Douglas Marsh Conservation Volunteers (Photo by NCC)

Douglas Marsh Conservation Volunteers (Photo by NCC)

A Wonderful CV Weekend

Conservation Volunteers on Waggle Springs (Photo by S. Murray)

Conservation Volunteers on Waggle Springs (Photo by S. Murray)

In June of 2019, Steven Anderson took over as engagement coordinator for the Nature Conservancy of Canada’s (NCC’s) Manitoba Region. Going from spending his days writing about climate change at his desk, to going outside and teaching kids and volunteers about their natural world (and beaver poop!) was a change he didn’t know he needed. He says that seeing the fascination that people of all ages have with nature has been wonderful, and makes him hopeful for the future of conservation.

Part of Steven’s role at NCC is to coordinate our Conservation Volunteers (CV) events, where volunteers attend events to assist us with biological surveys or site maintenance. On July 5 and 6, he got his feet wet (literally and figuratively!) with two events near Douglas and Shilo, Manitoba.

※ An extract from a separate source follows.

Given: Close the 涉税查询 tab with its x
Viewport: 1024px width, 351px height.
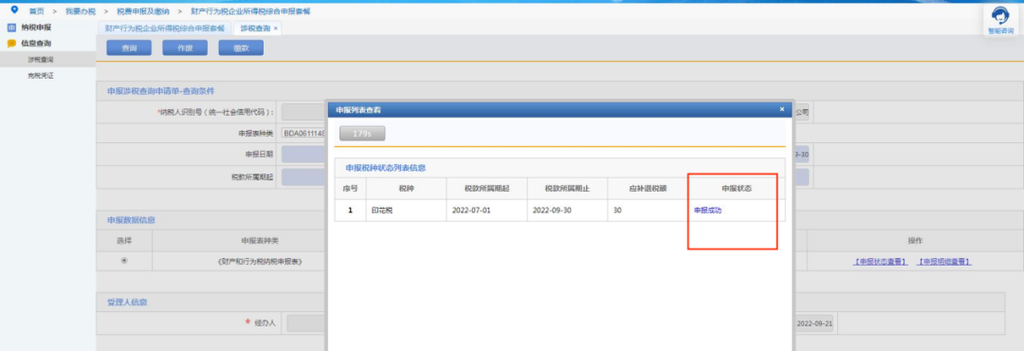Looking at the screenshot, I should (276, 28).
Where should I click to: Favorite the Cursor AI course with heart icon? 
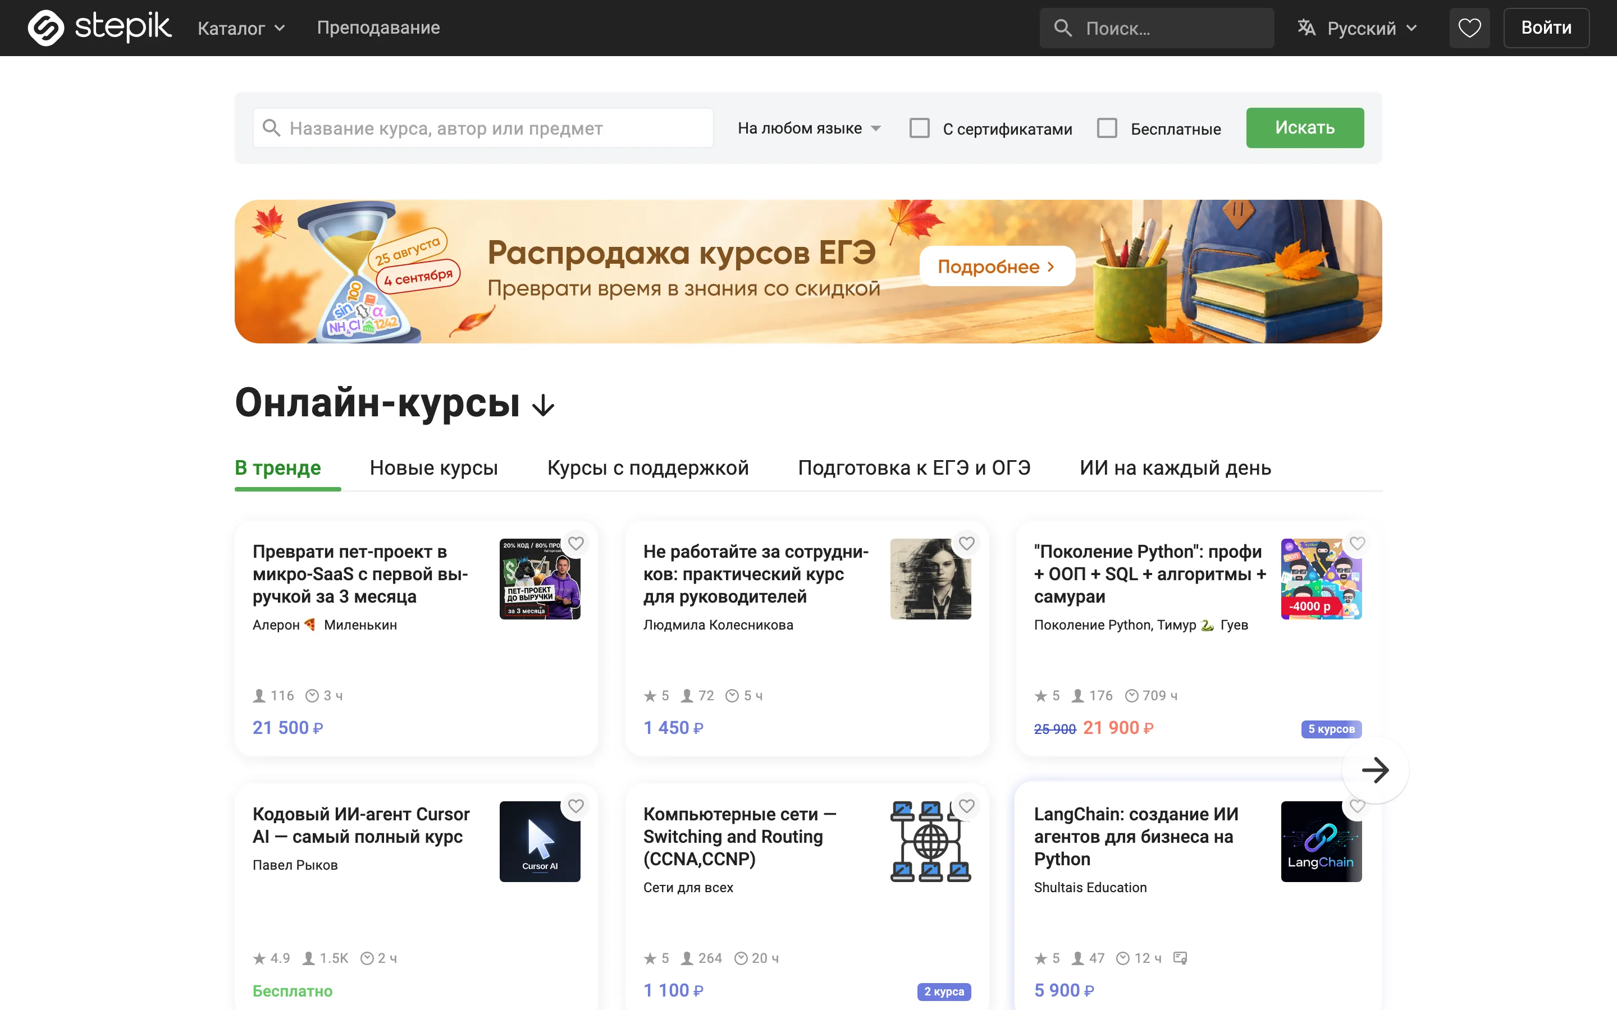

On July 5, 2019, Tim Poole from Manitoba Important Bird Areas joined NCC for a fascinating presentation and led an evening bird survey through NCC’s Douglas Marsh property. The evening made for perfect birding; clear skies, little wind and wonderful people. Volunteers and staff started off making their way (with some difficulty) through the hummocks of the prairie, circling the marsh trying to find an elusive LeConte’s sparrow. Along the way they spotted a bobolink, heard the call of a western meadowlark and witnessed the winnow of a Wilson’s snipe. The evening ended on a high note, as shortly after 11 p.m., the calls of yellow rails began to carry over the marsh. For several attendees, this was their first time hearing this elusive bird, and was the perfect way end to the evening.

July 6, 2019, started off warm and sunny; perfect conditions for some butterfly surveys! A group of excited volunteers met NCC staff at our Waggle Springs property to see what they could find on this southern Manitoban prairie. Perhaps the heat was a bit too much for the butterflies, as they were a little difficult to find, but, by the end of the day, over 23 species of butterflies, skippers and moths were observed!

Both of these survey events will help NCC build upon our knowledge of what species these properties support. We’d like to thank all of our wonderful volunteers for their time and persistence!

Also, a huge thank you to our sponsors for the events, The Conservation Trust and the TD Friends of the Environment Foundation. This was an amazing first weekend of CV events, and we can’t wait for you to join us for the next one!